# To do
Please filter the data below down to the lines holding the string "height".

# Records for the exercise

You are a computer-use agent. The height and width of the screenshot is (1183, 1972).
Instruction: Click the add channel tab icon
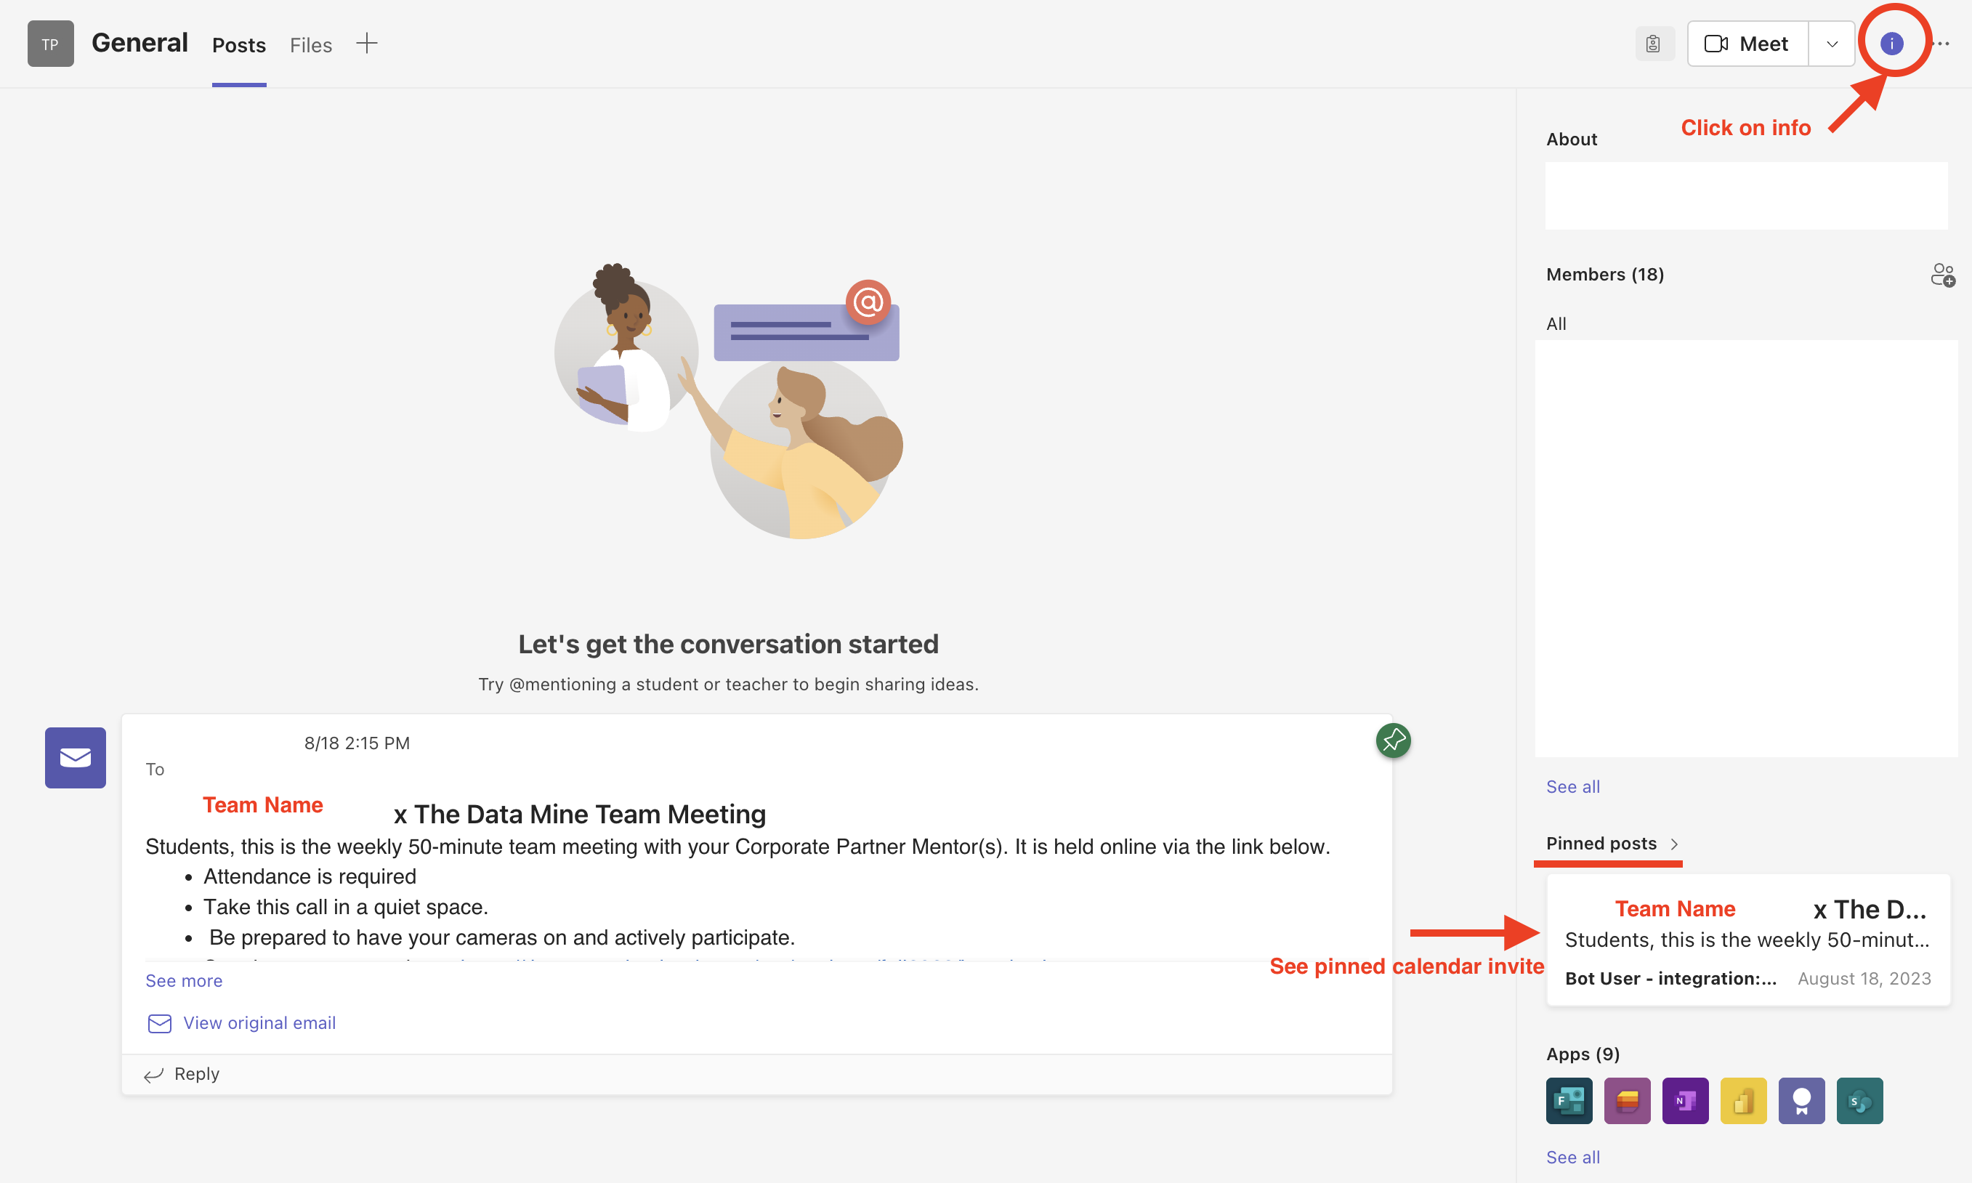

...

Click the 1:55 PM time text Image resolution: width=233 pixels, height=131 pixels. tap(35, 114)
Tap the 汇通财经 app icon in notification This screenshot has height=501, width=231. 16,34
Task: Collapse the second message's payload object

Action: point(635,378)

# Result
You are a computer-use agent. The height and width of the screenshot is (1183, 1972).
Click the 1:55 PM time text Image resolution: width=233 pixels, height=131 pixels. tap(35, 114)
Tap the 汇通财经 app icon in notification This screenshot has height=501, width=231. 16,34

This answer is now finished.